The effects of writing off a deferred tax asset (or recording a valuation allowance) in these circumstances should be recognized in the income statement. ASC 740-10-45-21 concluded that changes in valuation allowances due to changed expectations about the realization of deferred tax assets caused by transactions among or with shareholders should be included in the income statement. The guidance further concluded that the write-off of a preexisting deferred tax asset in these circumstances should be charged to income, because the same net effect results from eliminating a deferred tax asset or increasing a valuation allowance to 100 percent of the amount of the related deferred tax asset. This guidance may differ from the guidance for changes in tax bases of assets and liabilities that are caused by transactions with or among shareholders for which ASC 740-20-45-11(g) concluded the related tax effects should be included in equity. See Section TX 12.2.3.3.2 for further discussion.
6.2.4 Transactions between Entities under Common Control
See Section TX 10.9.1 for a complete discussion of the accounting for a change in the valuation allowance as a result of a common control transaction.

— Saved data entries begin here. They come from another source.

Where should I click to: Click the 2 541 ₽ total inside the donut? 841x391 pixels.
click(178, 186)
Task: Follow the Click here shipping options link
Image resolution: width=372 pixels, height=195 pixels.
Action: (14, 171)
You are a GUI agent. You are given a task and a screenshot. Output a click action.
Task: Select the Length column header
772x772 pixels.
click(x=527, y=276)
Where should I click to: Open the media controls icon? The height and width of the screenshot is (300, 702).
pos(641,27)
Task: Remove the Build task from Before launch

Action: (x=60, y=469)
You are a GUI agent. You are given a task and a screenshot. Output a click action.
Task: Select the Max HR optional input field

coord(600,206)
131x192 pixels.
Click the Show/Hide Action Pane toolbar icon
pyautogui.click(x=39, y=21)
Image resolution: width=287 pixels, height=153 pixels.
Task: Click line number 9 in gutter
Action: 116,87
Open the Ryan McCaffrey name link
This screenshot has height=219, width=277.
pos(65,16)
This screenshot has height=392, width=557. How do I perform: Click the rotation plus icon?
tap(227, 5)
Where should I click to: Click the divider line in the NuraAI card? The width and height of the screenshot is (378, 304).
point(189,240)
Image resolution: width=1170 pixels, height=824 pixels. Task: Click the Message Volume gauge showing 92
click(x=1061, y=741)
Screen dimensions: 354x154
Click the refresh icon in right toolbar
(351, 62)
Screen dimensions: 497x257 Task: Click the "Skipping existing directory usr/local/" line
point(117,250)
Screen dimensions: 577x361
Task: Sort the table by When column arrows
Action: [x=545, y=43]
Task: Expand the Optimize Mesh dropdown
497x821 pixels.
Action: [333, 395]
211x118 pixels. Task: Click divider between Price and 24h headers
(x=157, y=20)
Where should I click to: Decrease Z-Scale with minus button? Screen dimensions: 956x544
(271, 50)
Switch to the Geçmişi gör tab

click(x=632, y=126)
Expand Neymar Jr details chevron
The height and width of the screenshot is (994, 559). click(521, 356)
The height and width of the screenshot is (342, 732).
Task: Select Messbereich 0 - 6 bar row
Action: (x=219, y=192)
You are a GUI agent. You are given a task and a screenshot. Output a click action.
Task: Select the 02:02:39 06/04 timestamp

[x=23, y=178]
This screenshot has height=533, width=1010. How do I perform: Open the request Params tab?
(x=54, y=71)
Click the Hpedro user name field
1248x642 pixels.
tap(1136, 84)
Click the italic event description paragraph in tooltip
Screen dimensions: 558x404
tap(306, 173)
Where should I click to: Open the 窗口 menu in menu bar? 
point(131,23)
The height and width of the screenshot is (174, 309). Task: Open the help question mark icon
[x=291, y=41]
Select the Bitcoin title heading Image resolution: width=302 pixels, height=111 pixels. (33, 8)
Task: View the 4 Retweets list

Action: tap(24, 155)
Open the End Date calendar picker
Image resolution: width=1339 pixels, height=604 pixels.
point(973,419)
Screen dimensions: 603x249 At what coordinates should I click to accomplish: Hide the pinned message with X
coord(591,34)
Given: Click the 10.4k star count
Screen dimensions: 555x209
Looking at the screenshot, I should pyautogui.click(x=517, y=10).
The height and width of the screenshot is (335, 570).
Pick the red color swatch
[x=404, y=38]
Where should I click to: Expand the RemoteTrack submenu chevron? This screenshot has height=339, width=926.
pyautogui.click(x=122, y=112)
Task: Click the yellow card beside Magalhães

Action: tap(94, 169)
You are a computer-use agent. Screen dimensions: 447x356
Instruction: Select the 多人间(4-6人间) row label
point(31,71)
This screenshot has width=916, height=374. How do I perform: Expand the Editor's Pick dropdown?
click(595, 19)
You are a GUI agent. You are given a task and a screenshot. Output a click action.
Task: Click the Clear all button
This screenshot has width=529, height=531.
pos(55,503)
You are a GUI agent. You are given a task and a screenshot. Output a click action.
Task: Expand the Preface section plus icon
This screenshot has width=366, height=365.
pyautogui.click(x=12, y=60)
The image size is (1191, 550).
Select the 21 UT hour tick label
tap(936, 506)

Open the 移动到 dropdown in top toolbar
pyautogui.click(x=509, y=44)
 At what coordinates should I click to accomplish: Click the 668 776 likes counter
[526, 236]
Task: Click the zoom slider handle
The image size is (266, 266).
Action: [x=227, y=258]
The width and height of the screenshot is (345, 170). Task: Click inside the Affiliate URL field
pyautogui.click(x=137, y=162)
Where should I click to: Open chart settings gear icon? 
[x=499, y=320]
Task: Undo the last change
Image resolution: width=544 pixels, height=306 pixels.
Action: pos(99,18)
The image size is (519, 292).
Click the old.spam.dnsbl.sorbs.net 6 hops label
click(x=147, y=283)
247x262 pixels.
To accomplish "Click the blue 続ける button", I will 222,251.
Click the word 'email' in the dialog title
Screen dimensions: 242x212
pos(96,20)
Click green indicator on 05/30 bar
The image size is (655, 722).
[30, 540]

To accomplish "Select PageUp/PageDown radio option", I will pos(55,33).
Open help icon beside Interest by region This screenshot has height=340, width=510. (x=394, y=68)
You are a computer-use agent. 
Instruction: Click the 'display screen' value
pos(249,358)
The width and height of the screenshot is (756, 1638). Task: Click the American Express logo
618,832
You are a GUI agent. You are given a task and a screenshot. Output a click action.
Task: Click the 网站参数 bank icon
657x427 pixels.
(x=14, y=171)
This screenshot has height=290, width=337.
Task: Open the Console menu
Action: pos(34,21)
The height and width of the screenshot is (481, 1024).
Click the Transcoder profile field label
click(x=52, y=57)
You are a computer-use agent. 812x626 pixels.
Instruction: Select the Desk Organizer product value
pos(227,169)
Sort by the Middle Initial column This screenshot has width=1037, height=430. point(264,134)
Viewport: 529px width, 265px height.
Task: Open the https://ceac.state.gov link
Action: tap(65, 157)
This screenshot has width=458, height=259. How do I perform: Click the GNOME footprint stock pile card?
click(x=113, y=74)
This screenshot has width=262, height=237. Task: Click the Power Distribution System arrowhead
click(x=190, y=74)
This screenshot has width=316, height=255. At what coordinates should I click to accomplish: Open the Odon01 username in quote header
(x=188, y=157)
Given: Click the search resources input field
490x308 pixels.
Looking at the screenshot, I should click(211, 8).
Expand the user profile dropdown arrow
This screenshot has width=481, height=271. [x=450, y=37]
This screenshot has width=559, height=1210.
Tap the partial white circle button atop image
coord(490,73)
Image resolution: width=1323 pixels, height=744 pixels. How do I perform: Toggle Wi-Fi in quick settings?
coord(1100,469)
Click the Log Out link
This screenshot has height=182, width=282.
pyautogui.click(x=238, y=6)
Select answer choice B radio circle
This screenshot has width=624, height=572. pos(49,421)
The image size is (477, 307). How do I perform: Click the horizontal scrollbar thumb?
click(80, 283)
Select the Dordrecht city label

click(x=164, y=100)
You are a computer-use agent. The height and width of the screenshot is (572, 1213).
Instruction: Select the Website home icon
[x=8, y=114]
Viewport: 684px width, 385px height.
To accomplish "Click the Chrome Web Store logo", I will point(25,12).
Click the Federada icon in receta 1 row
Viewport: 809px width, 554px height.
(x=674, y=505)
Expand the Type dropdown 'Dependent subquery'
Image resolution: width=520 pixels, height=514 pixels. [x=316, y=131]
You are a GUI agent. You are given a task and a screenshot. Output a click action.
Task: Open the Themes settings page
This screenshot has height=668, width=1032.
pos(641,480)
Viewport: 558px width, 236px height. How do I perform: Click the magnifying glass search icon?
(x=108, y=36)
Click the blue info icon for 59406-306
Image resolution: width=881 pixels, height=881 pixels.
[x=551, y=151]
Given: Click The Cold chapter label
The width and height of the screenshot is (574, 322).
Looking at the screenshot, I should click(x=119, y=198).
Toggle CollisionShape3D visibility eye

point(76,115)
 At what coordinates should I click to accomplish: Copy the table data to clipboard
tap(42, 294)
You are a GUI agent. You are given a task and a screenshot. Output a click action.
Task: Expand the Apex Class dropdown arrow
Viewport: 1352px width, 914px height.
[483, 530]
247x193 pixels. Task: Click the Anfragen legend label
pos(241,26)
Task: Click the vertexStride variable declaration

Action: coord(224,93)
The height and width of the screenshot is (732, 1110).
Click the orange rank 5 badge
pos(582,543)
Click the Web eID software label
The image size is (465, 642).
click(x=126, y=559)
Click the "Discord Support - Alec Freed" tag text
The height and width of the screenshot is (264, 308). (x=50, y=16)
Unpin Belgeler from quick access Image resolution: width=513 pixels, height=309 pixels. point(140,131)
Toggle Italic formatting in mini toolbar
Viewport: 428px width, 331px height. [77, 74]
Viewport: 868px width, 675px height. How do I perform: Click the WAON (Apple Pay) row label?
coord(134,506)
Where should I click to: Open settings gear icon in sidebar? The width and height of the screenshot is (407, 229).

6.2.5 Changes in Valuation Allowance in Spin-Off Transactions
6.2.5.1 Recording an Increase to a Parent’s Valuation Allowance When a Subsidiary Is Spun Off in a Nontaxable Transaction
In the United States, if a parent spins off more than 20 percent of a subsidiary in a nontaxable transaction that is recorded as a distribution to shareholders, the subsidiary would be excluded from the consolidated tax return. As a result, the parent may conclude that a valuation allowance against its deferred tax asset is necessary now that the subsidiary’s taxable temporary differences are no longer available as a source of future taxable income to the parent. In this case, the charge for the establishment of the valuation allowance should be to continuing operations. Although the realizability assessment of the parents deferred tax assets may have changed due to the decision to spin off the subsidiary, it is accounted for separate and apart from the spin transaction.
6.2.5.2 Recording a Valuation Allowance on a Subsidiary’s Assets When a Spin-Off Creates the Need for a Valuation Allowance
In certain cases, deferred tax assets exist related to the subsidiary that are supportable in consolidation, but will, upon spin-off, require a valuation allowance. An issue arises as to whether this impairment should be recognized in the consolidated financial statements prior to the spin-off. In such cases, we understand that the FASB staff has concluded that the consolidated financial statements of the parent should reflect a charge to continuing operations at the time of the spin-off, even though such a charge would not have been required if the spin-off had not occurred. The staff’s view appears to be based on a conceptual argument that the parent is not transferring the deferred tax assets at the value at which those assets were recorded in consolidation. Rather, the deferred tax assets have been impaired by the decision to spin off the business into a separate entity that, more-likely-than-not, will be unable to realize the value of those deferred tax assets. This charge should also be reflected in the standalone financial statements of the subsidiary (or will have already been reflected in earlier periods, if the subsidiary was accounting for deferred taxes in accordance with the separate return method described in Section TX 14.1.1).
6.2.6 Changes in Valuation Allowance When Restating Prior-Period Presentation for Discontinued Operations
See Section TX 12.2.3.2.4.1 for a discussion on restating prior-period presentation for discontinued operations when there is a change in the beginning-of-the-year valuation allowance that results from a change in assessment about future realizability of deferred tax assets.